Opdracht 1 — Schrijf de volgende regels uit de lijst letterlijk uit, beginnend bij de regel met "Click the vertical double-arrow scaling icon" en eindigend bij de regel met "Action: click(36, 129)", beide inbegrepen. Laat de afbeeldingen weg.

1.2. Belanghebbende is tegen die uitspraak in beroep gekomen bij het Hof. Terzake van dit beroep heeft de Griffier van belanghebbende een griffierecht geheven van ? 218,=.
De Inspecteur heeft een verweerschrift ingediend.
1.3. Belanghebbende heeft, na daartoe door het Hof in de gelegenheid te zijn gesteld, schriftelijk gerepliceerd en de Inspecteur schriftelijk gedupliceerd.
1.4. Het onderzoek ter zitting heeft plaatsgehad op 24 februari 2005 te
's-Hertogenbosch. Aldaar zijn toen verschenen en gehoord namens belanghebbende, de heer A bestuurder van belanghebbende, en de gemachtigde van belanghebbende, alsmede, de Inspecteur.
1.5. Partijen hebben te dezer zitting een pleitnota voorgedragen en exemplaren daarvan overgelegd aan het Hof en aan de wederpartij. Belanghebbende heeft verklaard geen bezwaar te hebben tegen overlegging door de Inspecteur van een computeruitdraai van de aangifte omzetbelasting over de maand juni 2001 van belanghebbende. Het Hof rekent deze pleitnota's en de computeruitdraai tot de stukken van het geding.
1.6. Het Hof heeft vervolgens het onderzoek ter zitting gesloten.

Verstrekte gegevens —
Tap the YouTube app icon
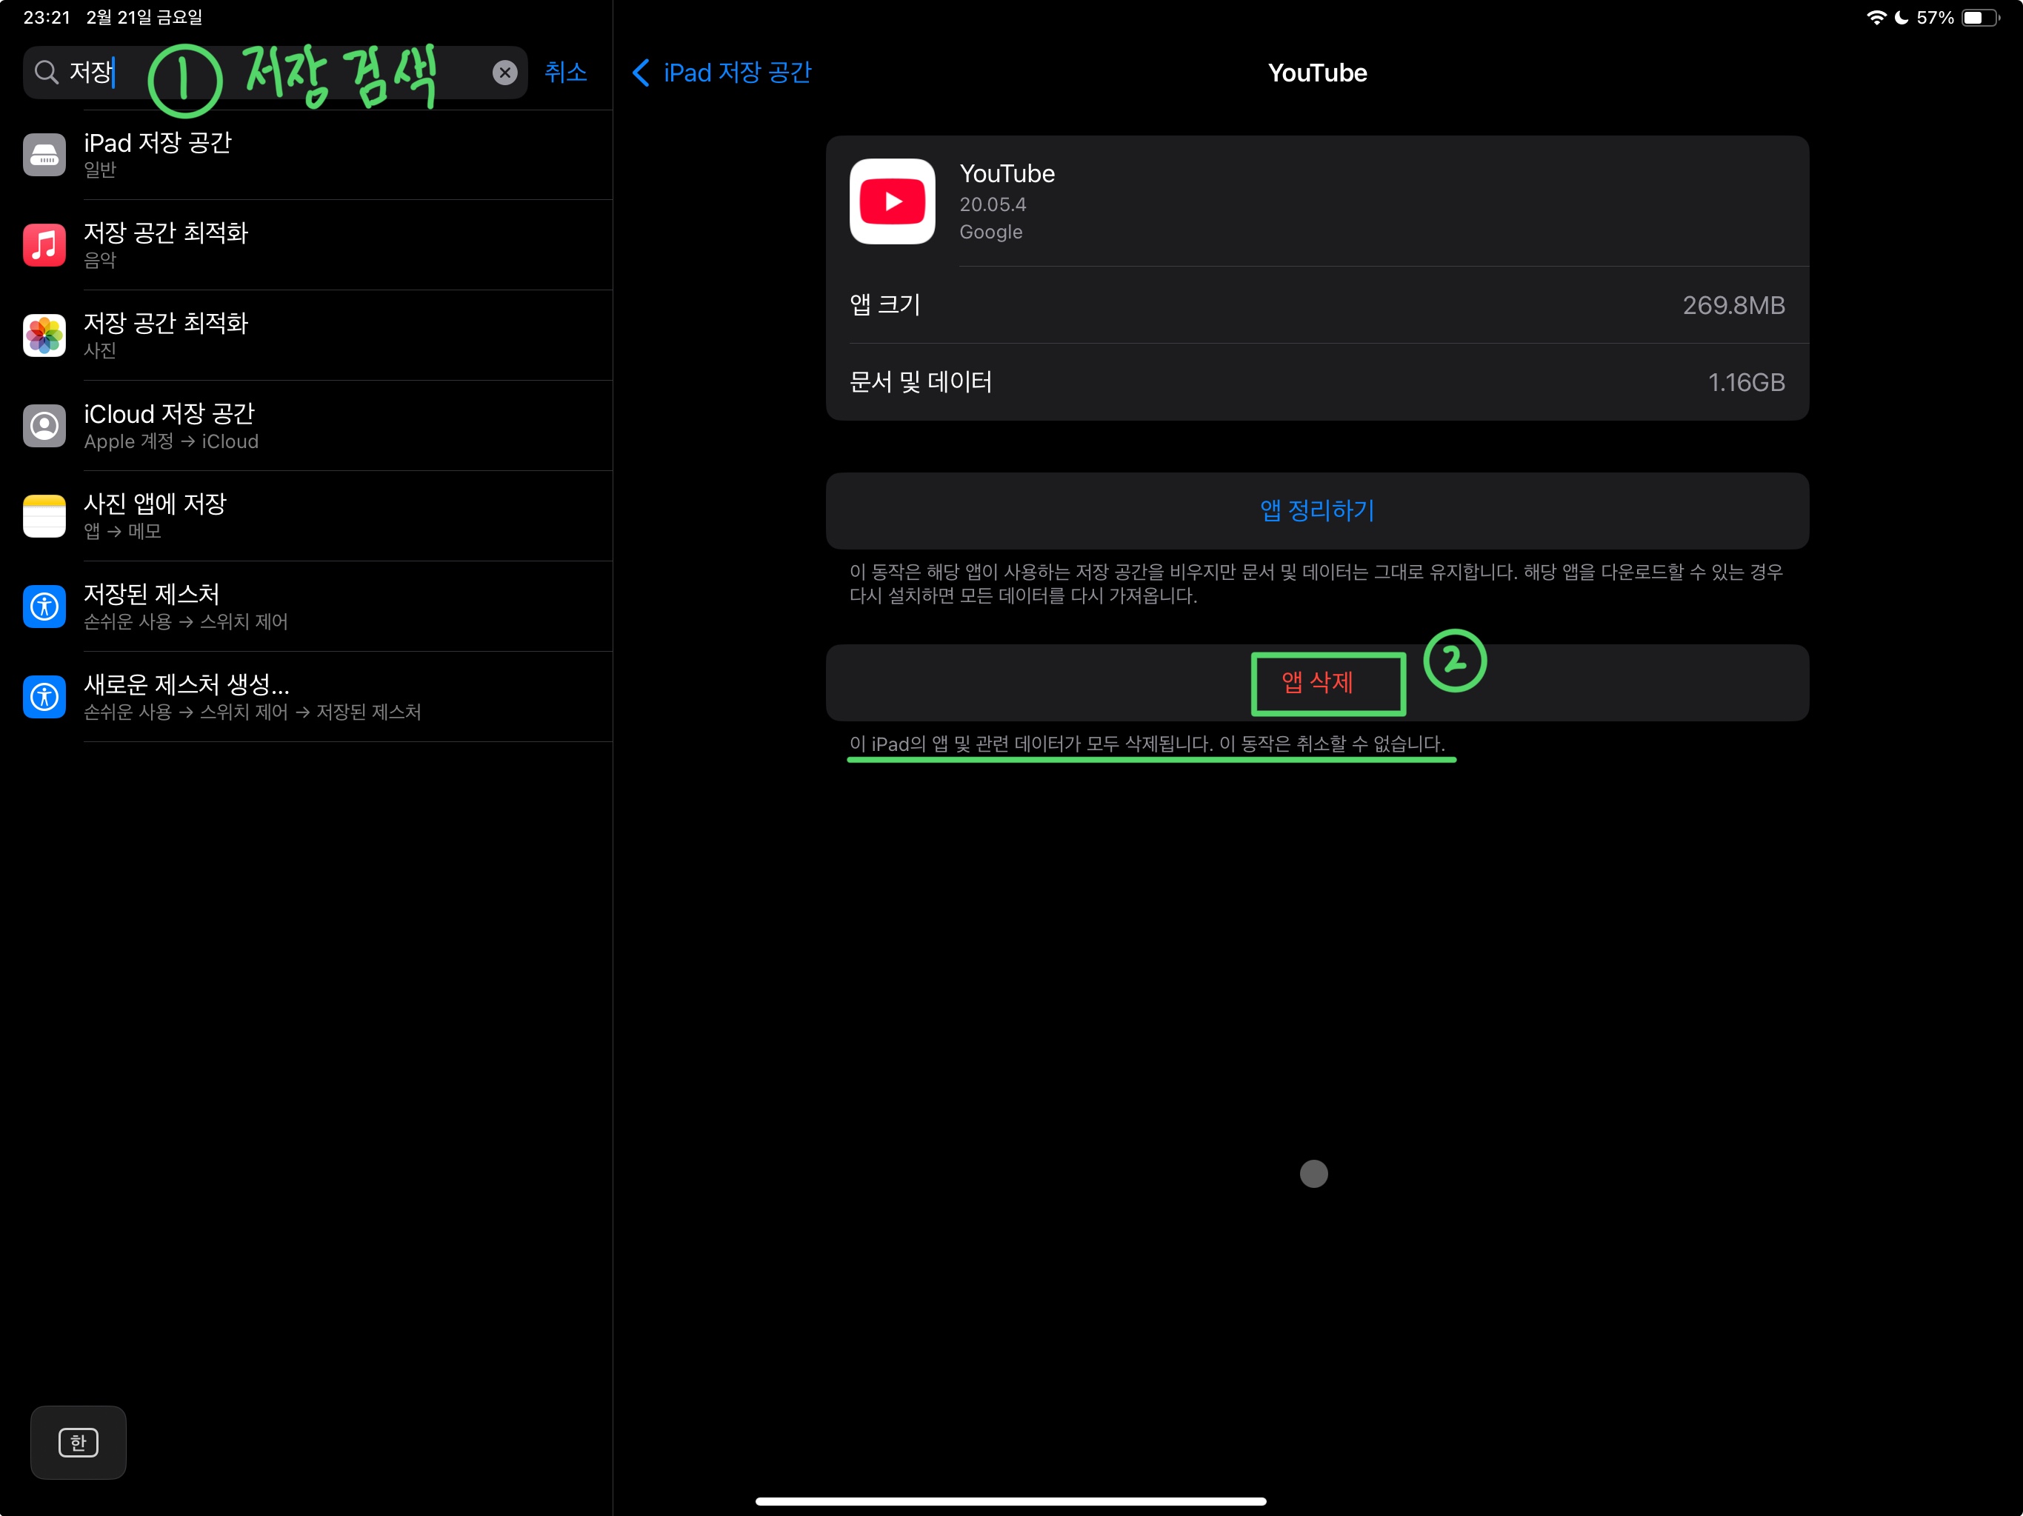The image size is (2023, 1516). [892, 201]
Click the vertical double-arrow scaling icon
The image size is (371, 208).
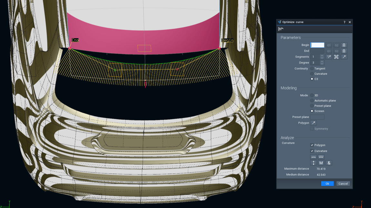[x=314, y=163]
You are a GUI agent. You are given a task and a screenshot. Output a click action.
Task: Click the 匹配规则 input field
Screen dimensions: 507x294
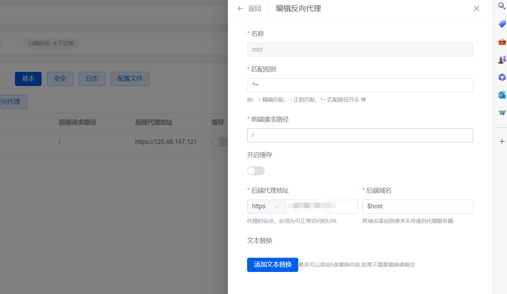tap(360, 85)
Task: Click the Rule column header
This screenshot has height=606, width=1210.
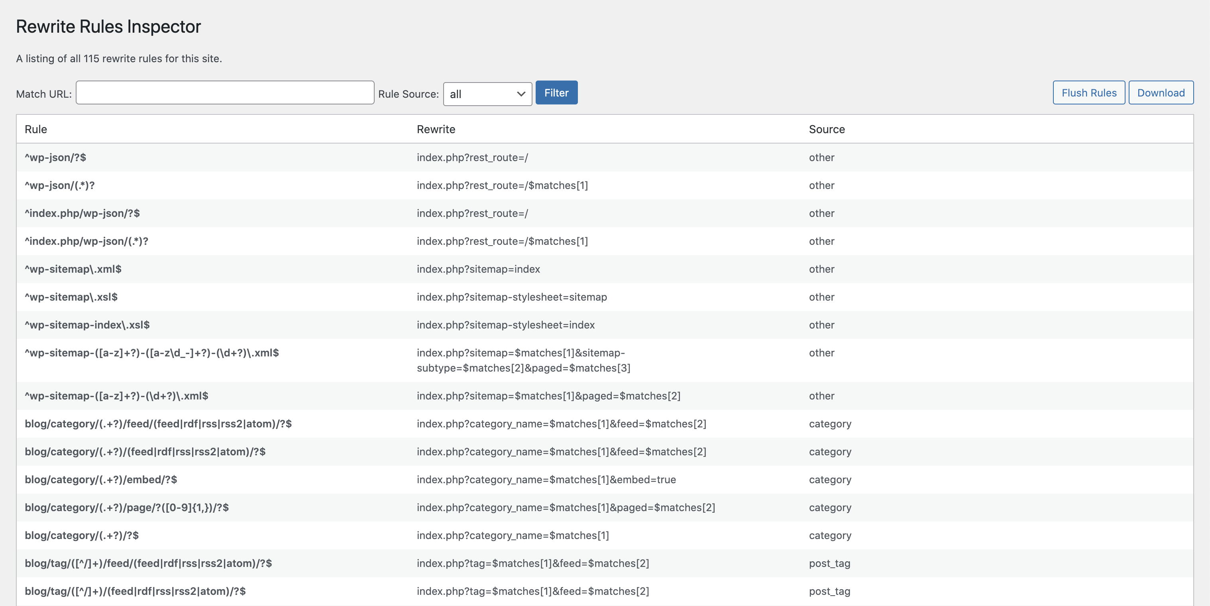Action: click(36, 129)
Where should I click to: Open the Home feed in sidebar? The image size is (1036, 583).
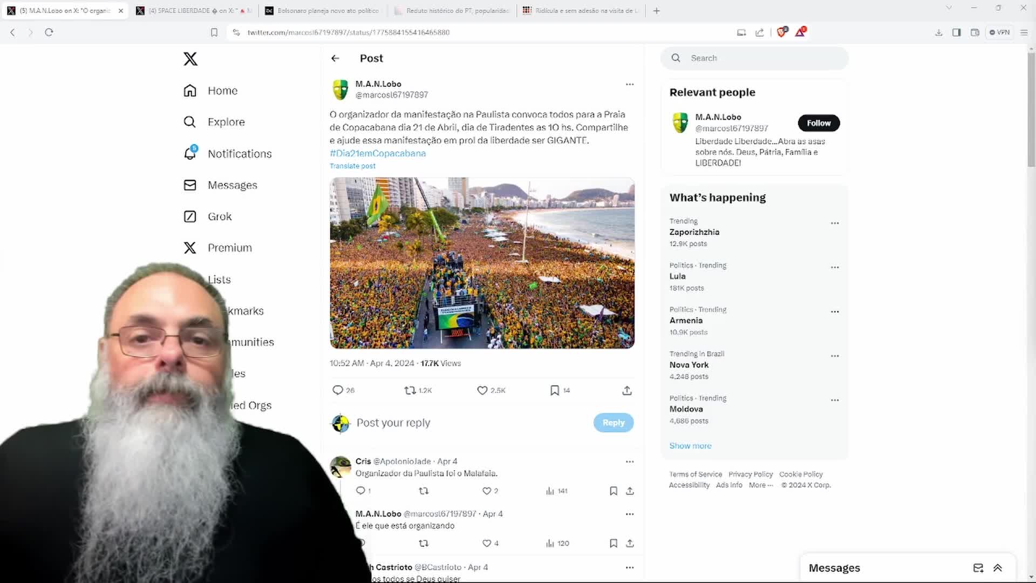pyautogui.click(x=223, y=90)
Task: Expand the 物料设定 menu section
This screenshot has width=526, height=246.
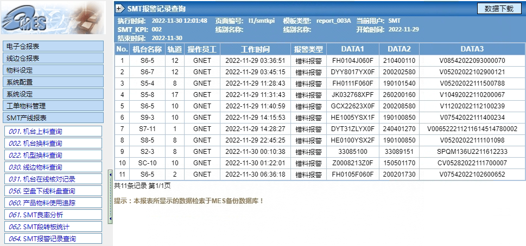Action: tap(53, 70)
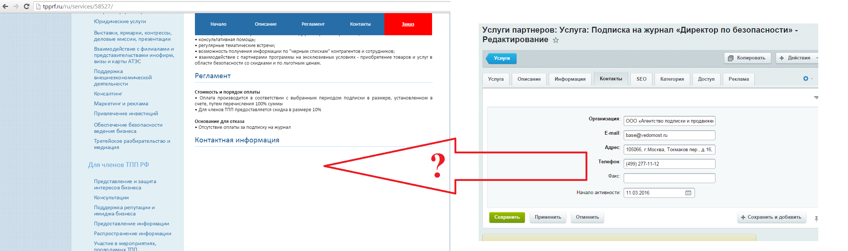Collapse form with the small triangle arrow
Image resolution: width=848 pixels, height=251 pixels.
click(816, 98)
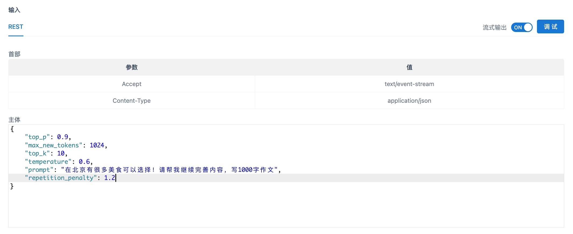This screenshot has height=234, width=573.
Task: Click the repetition_penalty key in JSON body
Action: click(x=61, y=178)
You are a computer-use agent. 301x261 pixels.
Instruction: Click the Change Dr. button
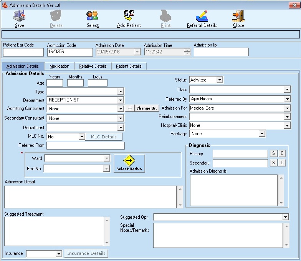click(147, 108)
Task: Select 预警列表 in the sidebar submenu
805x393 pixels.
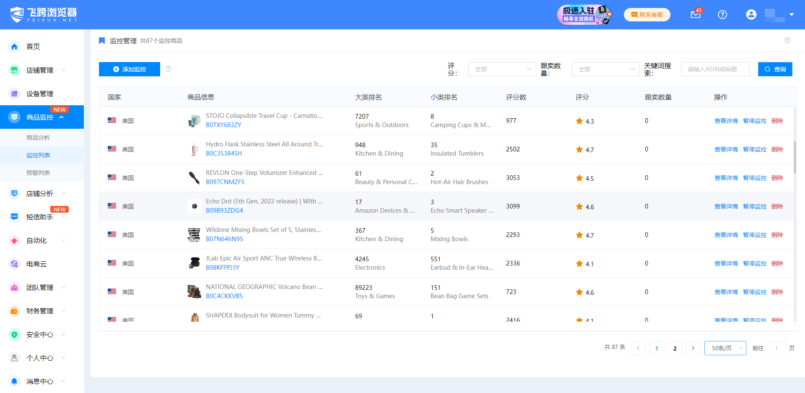Action: click(x=38, y=173)
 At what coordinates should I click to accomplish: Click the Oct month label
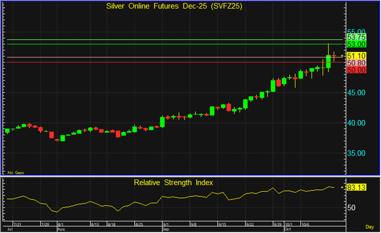click(288, 230)
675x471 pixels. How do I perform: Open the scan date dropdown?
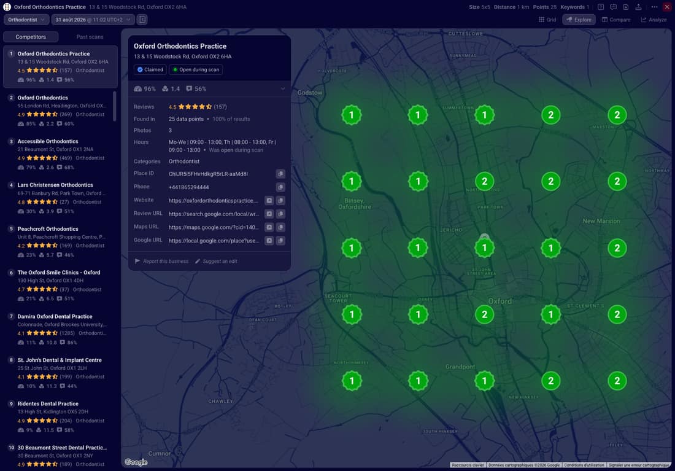93,20
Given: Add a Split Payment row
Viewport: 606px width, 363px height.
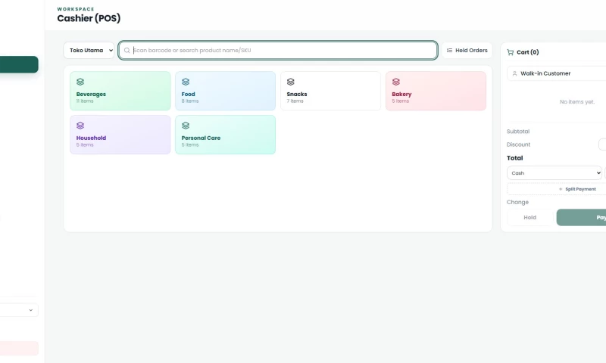Looking at the screenshot, I should point(577,189).
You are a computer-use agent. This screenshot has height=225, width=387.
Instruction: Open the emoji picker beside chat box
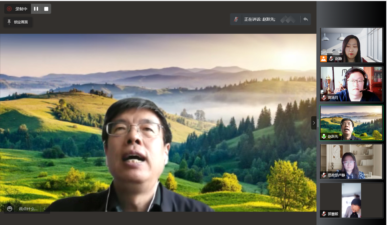pyautogui.click(x=10, y=209)
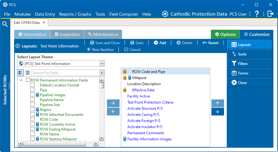Clear the Search For Field box
This screenshot has width=278, height=152.
(x=102, y=73)
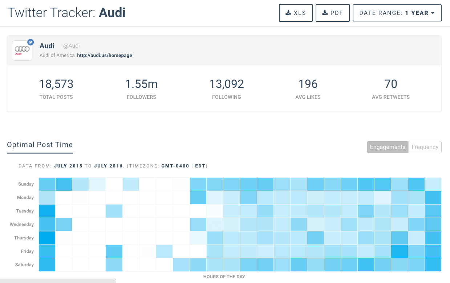
Task: Click the download icon on the PDF button
Action: coord(325,13)
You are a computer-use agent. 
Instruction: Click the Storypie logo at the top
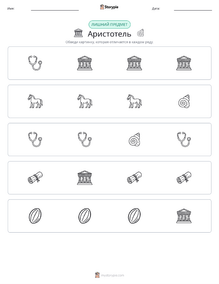point(109,7)
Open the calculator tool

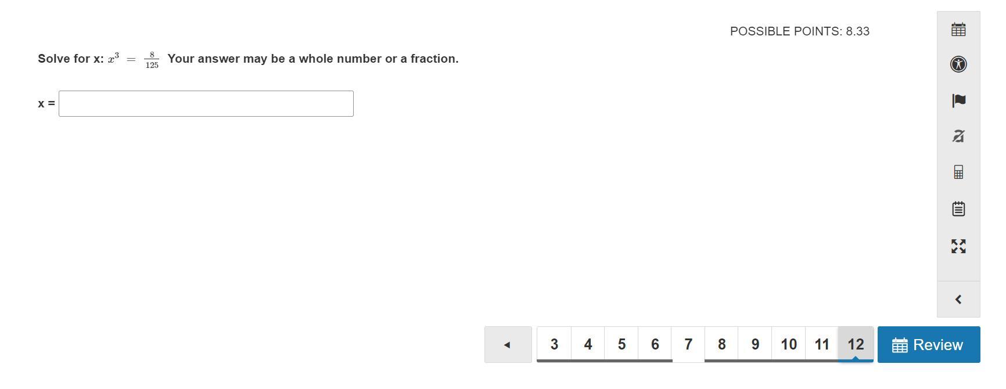[958, 172]
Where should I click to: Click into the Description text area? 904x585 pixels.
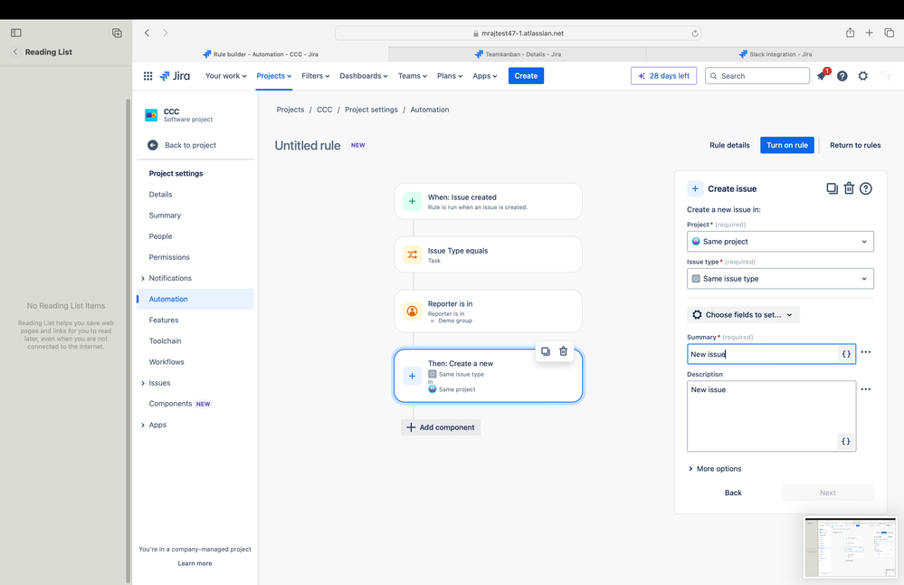click(771, 416)
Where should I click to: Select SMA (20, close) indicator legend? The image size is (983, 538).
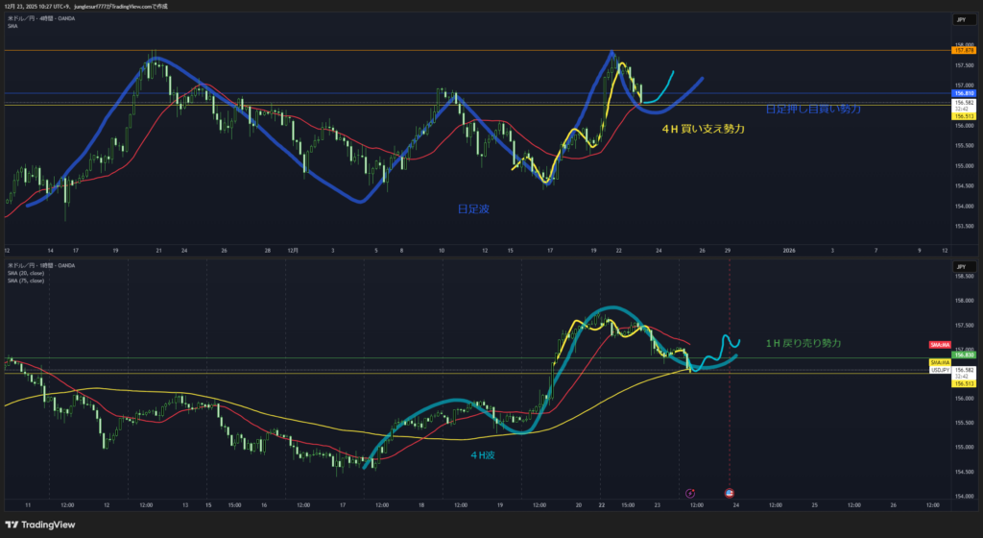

Opdracht 2 — Geef het gedeelte van de pagina over het beroep bij het Hof letterlijk weer, beginnend bij "1.5. Partijen hebben" en eindigend bij "ter zitting gesloten.".

Volledige uitvoer 1 —
Click the vertical double-arrow scaling icon
The image size is (371, 208).
[x=314, y=163]
You are a GUI agent. You are given a task and a screenshot. Output a click action.
Task: Click the 匹配规则 input field
Screen dimensions: 507x294
tap(360, 85)
Task: Click the Rule column header
This screenshot has height=606, width=1210.
Action: click(36, 129)

Volledige uitvoer 2 —
1.5. Partijen hebben te dezer zitting een pleitnota voorgedragen en exemplaren daarvan overgelegd aan het Hof en aan de wederpartij. Belanghebbende heeft verklaard geen bezwaar te hebben tegen overlegging door de Inspecteur van een computeruitdraai van de aangifte omzetbelasting over de maand juni 2001 van belanghebbende. Het Hof rekent deze pleitnota's en de computeruitdraai tot de stukken van het geding.
1.6. Het Hof heeft vervolgens het onderzoek ter zitting gesloten.